■ The records ■
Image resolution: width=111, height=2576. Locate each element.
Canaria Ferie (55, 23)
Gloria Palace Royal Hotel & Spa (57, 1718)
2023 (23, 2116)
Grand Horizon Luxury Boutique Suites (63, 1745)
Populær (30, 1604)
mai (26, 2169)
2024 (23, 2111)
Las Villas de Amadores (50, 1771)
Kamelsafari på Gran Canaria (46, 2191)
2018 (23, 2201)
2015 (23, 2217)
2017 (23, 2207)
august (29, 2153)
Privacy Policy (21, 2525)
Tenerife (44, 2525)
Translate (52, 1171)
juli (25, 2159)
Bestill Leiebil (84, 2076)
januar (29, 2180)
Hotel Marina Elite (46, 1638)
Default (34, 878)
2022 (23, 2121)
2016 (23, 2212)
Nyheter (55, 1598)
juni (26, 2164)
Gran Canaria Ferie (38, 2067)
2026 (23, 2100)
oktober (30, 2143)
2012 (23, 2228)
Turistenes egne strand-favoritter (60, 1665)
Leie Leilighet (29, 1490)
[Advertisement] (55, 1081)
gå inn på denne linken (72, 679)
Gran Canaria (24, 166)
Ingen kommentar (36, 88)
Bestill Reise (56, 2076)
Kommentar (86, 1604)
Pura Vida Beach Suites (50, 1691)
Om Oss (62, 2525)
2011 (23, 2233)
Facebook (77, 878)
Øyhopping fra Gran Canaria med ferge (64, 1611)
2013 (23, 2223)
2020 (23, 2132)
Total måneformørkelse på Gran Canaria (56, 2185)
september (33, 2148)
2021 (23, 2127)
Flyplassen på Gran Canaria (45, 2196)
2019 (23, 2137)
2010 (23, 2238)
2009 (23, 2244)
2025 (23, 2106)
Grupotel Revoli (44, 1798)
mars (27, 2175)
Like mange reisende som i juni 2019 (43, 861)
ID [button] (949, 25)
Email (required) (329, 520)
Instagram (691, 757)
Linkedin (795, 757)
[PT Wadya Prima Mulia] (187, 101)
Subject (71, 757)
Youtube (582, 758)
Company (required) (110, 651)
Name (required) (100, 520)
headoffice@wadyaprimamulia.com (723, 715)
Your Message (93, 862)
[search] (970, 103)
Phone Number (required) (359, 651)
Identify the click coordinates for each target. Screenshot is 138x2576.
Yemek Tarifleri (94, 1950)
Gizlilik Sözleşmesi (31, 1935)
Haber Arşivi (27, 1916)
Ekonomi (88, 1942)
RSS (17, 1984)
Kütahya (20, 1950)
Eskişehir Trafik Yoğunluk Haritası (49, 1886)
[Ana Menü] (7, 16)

==

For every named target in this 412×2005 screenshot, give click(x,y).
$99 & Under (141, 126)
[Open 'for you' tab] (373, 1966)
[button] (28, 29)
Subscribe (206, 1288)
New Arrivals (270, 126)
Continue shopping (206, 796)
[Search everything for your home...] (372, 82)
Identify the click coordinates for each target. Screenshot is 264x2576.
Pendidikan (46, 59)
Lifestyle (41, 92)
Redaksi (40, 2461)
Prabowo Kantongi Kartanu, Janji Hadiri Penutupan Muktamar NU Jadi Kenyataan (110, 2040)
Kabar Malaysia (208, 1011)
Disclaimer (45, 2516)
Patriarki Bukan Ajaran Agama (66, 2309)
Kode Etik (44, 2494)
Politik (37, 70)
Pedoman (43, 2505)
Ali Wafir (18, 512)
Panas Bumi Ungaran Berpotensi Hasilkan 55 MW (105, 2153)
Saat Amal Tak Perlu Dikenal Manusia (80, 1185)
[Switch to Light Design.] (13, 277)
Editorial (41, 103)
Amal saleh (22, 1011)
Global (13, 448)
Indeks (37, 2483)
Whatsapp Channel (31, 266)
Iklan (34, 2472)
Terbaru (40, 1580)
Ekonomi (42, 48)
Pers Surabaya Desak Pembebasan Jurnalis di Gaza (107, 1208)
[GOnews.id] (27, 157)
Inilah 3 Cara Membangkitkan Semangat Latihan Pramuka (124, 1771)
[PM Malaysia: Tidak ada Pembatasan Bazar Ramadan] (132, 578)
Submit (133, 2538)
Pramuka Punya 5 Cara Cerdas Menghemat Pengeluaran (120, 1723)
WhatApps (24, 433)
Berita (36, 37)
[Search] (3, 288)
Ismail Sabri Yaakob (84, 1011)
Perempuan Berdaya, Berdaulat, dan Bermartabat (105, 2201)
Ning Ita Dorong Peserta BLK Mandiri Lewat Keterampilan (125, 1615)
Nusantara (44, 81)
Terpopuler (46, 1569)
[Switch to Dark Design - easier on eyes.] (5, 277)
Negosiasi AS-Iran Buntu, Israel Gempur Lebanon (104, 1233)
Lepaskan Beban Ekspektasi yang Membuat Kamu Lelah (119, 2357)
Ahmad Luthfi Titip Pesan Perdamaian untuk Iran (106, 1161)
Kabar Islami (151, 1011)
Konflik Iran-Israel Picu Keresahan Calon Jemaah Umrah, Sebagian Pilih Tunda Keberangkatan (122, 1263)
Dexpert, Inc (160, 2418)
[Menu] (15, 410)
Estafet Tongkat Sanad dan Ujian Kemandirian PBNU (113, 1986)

■ What is needed ■
Output the material above exactly, but only from the line that carries "Pura Vida Beach Suites (50, 1691)" through the line that carries "2025 (23, 2106)".

■ Written answer ■
Pura Vida Beach Suites (50, 1691)
Om Oss (62, 2525)
2011 (23, 2233)
Facebook (77, 878)
Øyhopping fra Gran Canaria med ferge (64, 1611)
2013 (23, 2223)
2020 (23, 2132)
Total måneformørkelse på Gran Canaria (56, 2185)
september (33, 2148)
2021 (23, 2127)
Flyplassen på Gran Canaria (45, 2196)
2019 (23, 2137)
2010 (23, 2238)
2009 (23, 2244)
2025 (23, 2106)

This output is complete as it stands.